Aim of the task → Transcribe, word for word and without additions, each line below from the one containing "武强企业商标注册的核心原则解析 (168, 946)" through the one containing "Hinata (166, 843)", both ends included.

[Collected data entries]
○ ○ ○ ○

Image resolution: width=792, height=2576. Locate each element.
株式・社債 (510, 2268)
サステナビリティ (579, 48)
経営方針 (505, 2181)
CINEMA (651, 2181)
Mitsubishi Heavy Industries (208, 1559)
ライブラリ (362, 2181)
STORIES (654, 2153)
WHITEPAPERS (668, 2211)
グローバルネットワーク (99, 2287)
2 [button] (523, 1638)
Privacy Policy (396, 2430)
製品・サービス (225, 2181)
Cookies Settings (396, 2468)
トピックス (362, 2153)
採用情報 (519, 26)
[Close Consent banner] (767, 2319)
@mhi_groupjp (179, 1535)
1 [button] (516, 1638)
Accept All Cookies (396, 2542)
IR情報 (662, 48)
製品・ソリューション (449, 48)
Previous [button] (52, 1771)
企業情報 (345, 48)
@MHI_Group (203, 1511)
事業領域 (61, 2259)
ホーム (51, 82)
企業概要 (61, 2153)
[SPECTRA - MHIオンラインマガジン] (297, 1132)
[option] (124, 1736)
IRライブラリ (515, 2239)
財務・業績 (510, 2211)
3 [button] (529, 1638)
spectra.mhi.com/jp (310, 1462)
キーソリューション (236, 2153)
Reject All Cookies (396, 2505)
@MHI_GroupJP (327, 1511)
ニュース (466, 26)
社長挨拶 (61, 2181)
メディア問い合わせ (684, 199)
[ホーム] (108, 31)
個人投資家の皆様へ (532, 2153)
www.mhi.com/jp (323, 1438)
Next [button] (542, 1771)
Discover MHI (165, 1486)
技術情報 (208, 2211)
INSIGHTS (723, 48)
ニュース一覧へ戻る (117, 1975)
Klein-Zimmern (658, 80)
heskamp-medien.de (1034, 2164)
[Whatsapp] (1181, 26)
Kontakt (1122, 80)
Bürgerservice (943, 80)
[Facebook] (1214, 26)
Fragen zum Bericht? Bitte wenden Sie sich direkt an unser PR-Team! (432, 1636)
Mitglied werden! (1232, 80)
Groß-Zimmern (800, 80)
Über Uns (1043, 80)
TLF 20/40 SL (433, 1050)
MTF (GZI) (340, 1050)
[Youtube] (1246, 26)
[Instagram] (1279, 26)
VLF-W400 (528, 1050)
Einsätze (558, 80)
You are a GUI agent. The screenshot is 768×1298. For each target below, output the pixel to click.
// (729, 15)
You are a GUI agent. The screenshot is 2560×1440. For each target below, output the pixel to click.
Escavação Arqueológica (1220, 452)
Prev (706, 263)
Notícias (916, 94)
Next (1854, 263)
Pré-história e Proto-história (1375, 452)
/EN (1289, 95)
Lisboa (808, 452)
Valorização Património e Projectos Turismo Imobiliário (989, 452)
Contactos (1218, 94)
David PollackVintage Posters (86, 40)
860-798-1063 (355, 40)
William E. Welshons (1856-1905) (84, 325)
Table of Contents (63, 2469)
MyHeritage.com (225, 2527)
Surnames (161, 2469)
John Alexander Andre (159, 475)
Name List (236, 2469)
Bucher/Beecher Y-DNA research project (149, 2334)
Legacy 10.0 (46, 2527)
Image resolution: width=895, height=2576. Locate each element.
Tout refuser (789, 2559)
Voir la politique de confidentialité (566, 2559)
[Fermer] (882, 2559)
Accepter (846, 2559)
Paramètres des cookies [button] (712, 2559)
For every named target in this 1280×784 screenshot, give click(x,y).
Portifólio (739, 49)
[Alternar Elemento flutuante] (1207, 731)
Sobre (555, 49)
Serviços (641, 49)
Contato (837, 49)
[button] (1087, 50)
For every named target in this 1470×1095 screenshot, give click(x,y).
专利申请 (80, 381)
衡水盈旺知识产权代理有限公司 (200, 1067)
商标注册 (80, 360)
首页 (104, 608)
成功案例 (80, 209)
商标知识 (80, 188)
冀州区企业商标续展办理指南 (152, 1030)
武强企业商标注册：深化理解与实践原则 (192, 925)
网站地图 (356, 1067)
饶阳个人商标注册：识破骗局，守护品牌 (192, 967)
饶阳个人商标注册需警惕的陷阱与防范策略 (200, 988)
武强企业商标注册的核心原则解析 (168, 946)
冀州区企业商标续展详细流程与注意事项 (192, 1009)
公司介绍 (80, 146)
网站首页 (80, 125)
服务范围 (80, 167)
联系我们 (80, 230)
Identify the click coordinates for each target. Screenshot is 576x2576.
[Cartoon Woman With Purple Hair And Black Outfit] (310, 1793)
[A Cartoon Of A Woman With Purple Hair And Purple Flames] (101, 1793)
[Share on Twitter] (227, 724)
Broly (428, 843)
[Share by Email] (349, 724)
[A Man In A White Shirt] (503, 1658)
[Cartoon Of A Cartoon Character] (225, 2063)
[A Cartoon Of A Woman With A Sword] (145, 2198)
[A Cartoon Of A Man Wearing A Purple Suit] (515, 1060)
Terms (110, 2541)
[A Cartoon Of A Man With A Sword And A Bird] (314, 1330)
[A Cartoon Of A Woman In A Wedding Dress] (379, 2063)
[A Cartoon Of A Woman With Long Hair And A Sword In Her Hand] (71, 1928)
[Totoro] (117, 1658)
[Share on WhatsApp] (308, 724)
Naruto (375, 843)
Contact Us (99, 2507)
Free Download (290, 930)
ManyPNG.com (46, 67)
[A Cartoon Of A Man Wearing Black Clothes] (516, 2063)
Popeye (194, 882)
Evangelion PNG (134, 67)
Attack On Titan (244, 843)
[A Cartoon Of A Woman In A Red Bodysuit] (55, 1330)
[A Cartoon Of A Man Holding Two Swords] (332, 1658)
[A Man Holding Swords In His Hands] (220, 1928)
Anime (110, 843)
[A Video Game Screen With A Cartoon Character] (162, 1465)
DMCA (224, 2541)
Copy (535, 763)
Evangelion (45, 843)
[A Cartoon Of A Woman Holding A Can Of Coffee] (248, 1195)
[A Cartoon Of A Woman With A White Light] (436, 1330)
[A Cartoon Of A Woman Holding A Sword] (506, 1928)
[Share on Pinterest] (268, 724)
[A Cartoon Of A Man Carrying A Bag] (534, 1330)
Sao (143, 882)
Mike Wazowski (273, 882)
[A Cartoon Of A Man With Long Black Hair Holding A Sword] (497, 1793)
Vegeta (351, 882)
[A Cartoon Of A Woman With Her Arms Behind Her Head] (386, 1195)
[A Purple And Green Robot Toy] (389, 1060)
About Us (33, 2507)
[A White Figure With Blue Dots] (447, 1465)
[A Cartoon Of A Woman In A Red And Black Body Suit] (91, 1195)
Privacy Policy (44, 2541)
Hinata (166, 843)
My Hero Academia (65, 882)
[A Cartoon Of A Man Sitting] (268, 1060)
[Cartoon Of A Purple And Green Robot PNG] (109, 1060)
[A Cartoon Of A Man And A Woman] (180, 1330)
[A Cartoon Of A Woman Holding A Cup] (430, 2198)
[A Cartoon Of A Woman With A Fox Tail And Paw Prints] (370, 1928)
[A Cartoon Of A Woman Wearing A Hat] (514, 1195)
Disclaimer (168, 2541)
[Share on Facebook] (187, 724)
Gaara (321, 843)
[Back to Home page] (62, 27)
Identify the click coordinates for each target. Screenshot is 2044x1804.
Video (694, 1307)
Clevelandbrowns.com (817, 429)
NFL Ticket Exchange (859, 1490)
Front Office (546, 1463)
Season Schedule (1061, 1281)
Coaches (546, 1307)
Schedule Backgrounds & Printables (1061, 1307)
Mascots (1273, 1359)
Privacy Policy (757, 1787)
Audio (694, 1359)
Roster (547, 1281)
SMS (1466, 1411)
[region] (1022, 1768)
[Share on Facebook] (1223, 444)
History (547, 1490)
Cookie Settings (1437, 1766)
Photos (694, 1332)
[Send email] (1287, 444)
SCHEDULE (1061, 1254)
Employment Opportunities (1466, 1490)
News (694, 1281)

○ ○ ○ ○

Worked solution →
武强企业商标注册的核心原则解析 (168, 946)
冀州区企业商标续展详细流程与注意事项 (192, 1009)
公司介绍 (80, 146)
网站首页 (80, 125)
服务范围 (80, 167)
联系我们 (80, 230)
Identify the click coordinates for each target. Screenshot is 576x2576.
[Cartoon Woman With Purple Hair And Black Outfit] (310, 1793)
[A Cartoon Of A Woman With Purple Hair And Purple Flames] (101, 1793)
[Share on Twitter] (227, 724)
Broly (428, 843)
[Share by Email] (349, 724)
[A Man In A White Shirt] (503, 1658)
[Cartoon Of A Cartoon Character] (225, 2063)
[A Cartoon Of A Woman With A Sword] (145, 2198)
[A Cartoon Of A Man Wearing A Purple Suit] (515, 1060)
Terms (110, 2541)
[A Cartoon Of A Man With A Sword And A Bird] (314, 1330)
[A Cartoon Of A Woman In A Wedding Dress] (379, 2063)
[A Cartoon Of A Woman With Long Hair And A Sword In Her Hand] (71, 1928)
[Totoro] (117, 1658)
[Share on WhatsApp] (308, 724)
Naruto (375, 843)
Contact Us (99, 2507)
Free Download (290, 930)
ManyPNG.com (46, 67)
[A Cartoon Of A Man Wearing Black Clothes] (516, 2063)
Popeye (194, 882)
Evangelion PNG (134, 67)
Attack On Titan (244, 843)
[A Cartoon Of A Woman In A Red Bodysuit] (55, 1330)
[A Cartoon Of A Man Holding Two Swords] (332, 1658)
[A Man Holding Swords In His Hands] (220, 1928)
Anime (110, 843)
[A Video Game Screen With A Cartoon Character] (162, 1465)
DMCA (224, 2541)
Copy (535, 763)
Evangelion (45, 843)
[A Cartoon Of A Woman Holding A Can Of Coffee] (248, 1195)
[A Cartoon Of A Woman With A White Light] (436, 1330)
[A Cartoon Of A Woman Holding A Sword] (506, 1928)
[Share on Pinterest] (268, 724)
[A Cartoon Of A Man Carrying A Bag] (534, 1330)
Sao (143, 882)
Mike Wazowski (273, 882)
[A Cartoon Of A Man With Long Black Hair Holding A Sword] (497, 1793)
Vegeta (351, 882)
[A Cartoon Of A Woman With Her Arms Behind Her Head] (386, 1195)
[A Purple And Green Robot Toy] (389, 1060)
About Us (33, 2507)
[A White Figure With Blue Dots] (447, 1465)
[A Cartoon Of A Woman In A Red And Black Body Suit] (91, 1195)
Privacy Policy (44, 2541)
Hinata (166, 843)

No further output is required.